### Text
=-=-=-=-=
The type of MS you have can affect how often you experience symptoms as well as when and how disability develops. It can also impact the options you have for managing your MS.
Radiologically isolated syndrome (RIS): At this stage, there are changes in your brain that may look like MS, but no noticeable symptoms to indicate a problem
Clinically isolated syndrome (CIS): You’ve had one isolated attack of symptoms that may appear to be due to MS, but you can’t yet be diagnosed with MS
Relapsing remitting MS (RRMS): The majority of people living with MS (about 85%) are diagnosed with RRMS. RRMS is characterised by relapses (periods of worsening symptoms) followed by remissions (extended periods of good or complete recovery). You might hear your doctor or MS nurse mention something called the McDonald criteria, which can help them to make a diagnosis after only one relapse if they have enough information from your MRI scans.
Symptoms may initially be reversible, but they can become permanent as the disease progresses. Over time, damage can build up and become too difficult for the brain to repair. This can lead to permanent symptoms. RRMS can progress to SPMS, especially if it’s left untreated.
Secondary progressive MS (SPMS): Without the right treatment, 50—60% of people living with RRMS will go on to develop SPMS within 15—20 years after their MS diagnosis. SPMS is characterised by a progressive decline in function and increase in disability – with or without periods of relapse and remission. However, the rate at which this happens can vary a great deal from one person to another.
=-=-=-=-=
### Material supplied

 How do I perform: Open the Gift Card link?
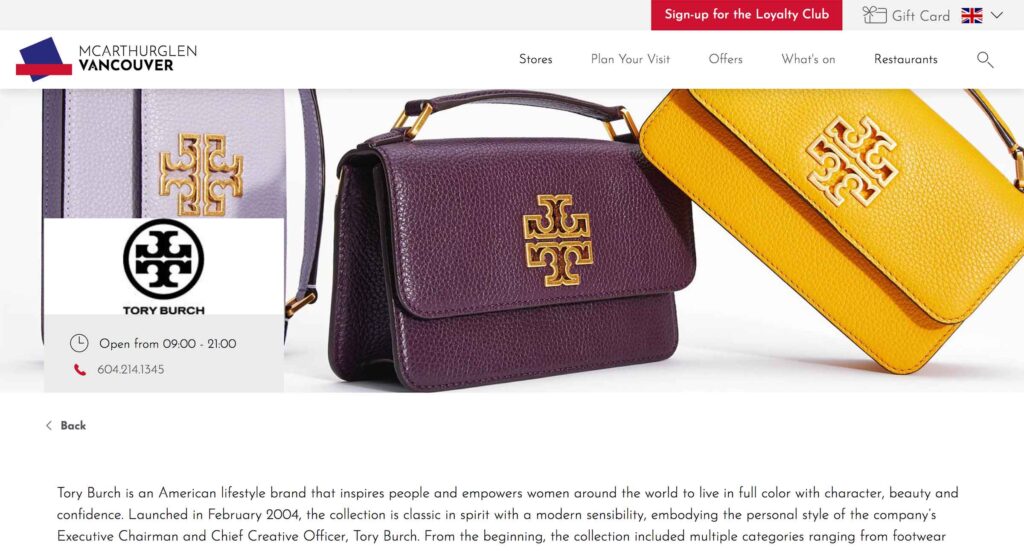[x=921, y=16]
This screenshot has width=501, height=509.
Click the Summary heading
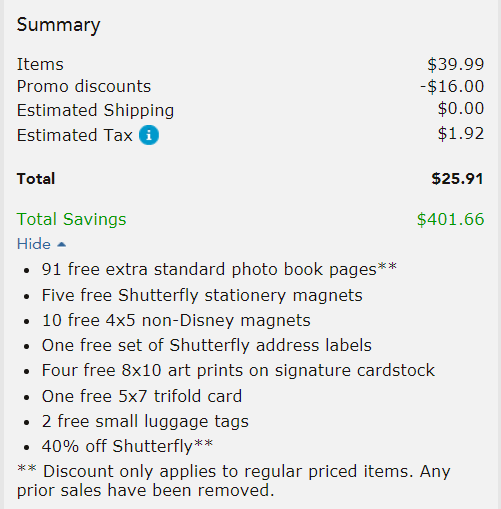[58, 25]
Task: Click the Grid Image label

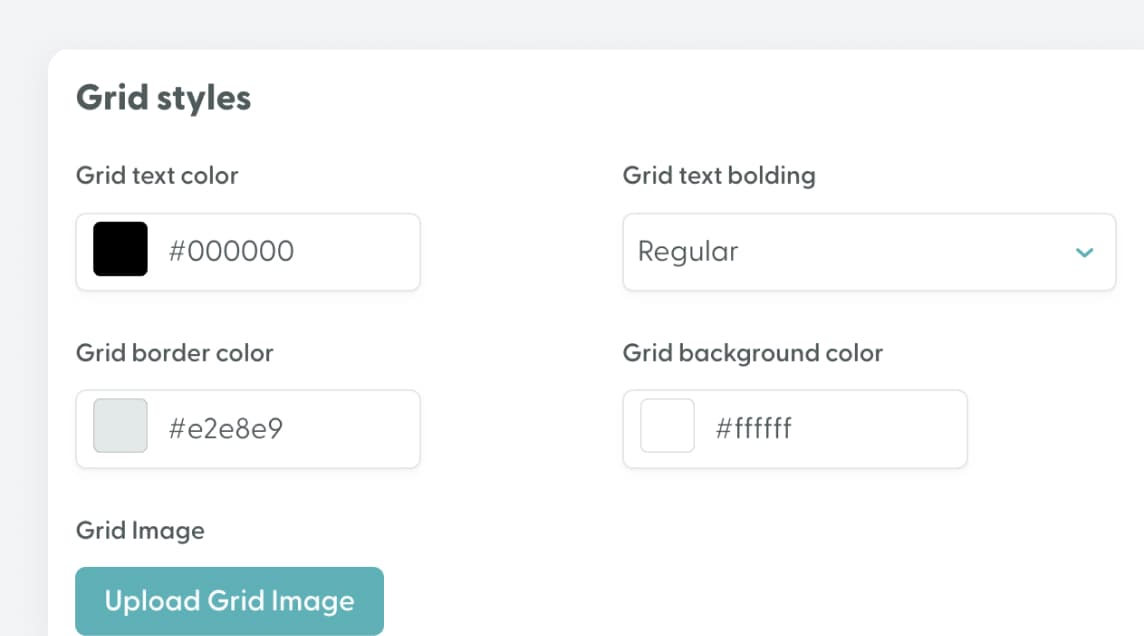Action: coord(139,530)
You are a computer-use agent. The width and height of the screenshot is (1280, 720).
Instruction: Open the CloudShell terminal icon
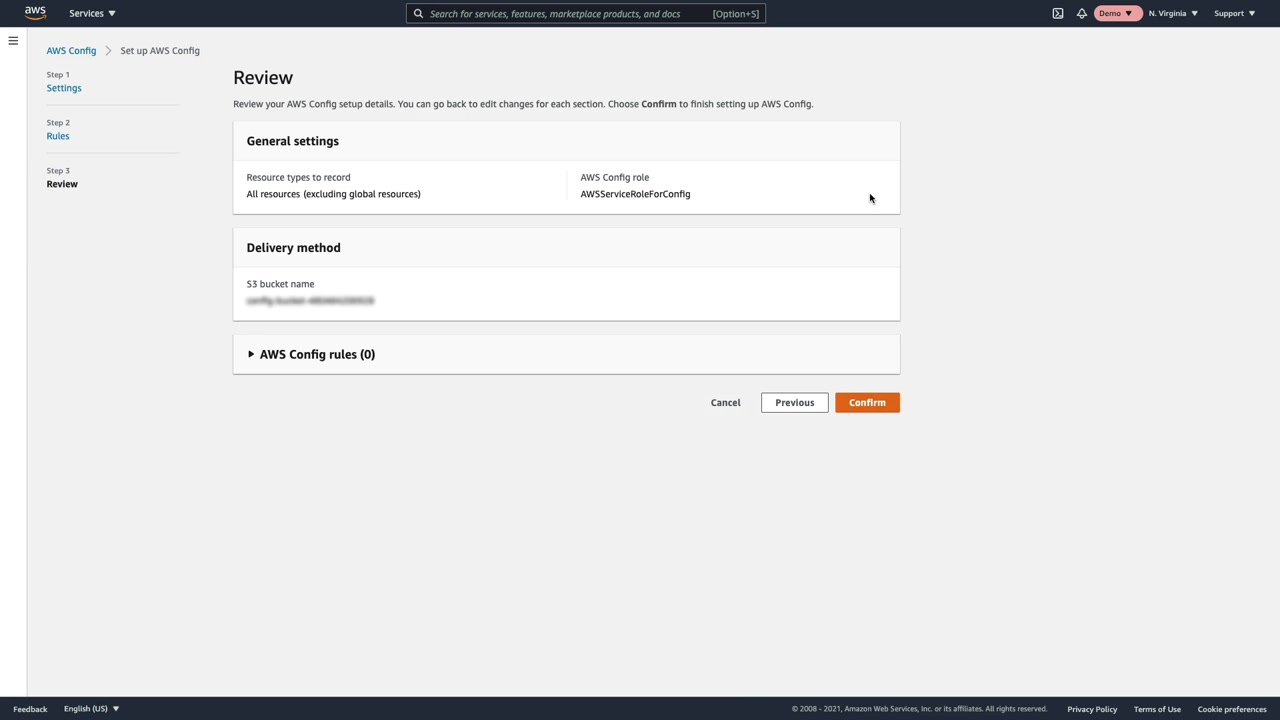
=-=-=-=-=
Transcribe the passage of the MS text from "The type of" up to and including "managing your MS.".

### Solution
The type of MS you have can affect how often you experience symptoms as well as when and how disability develops. It can also impact the options you have for managing your MS.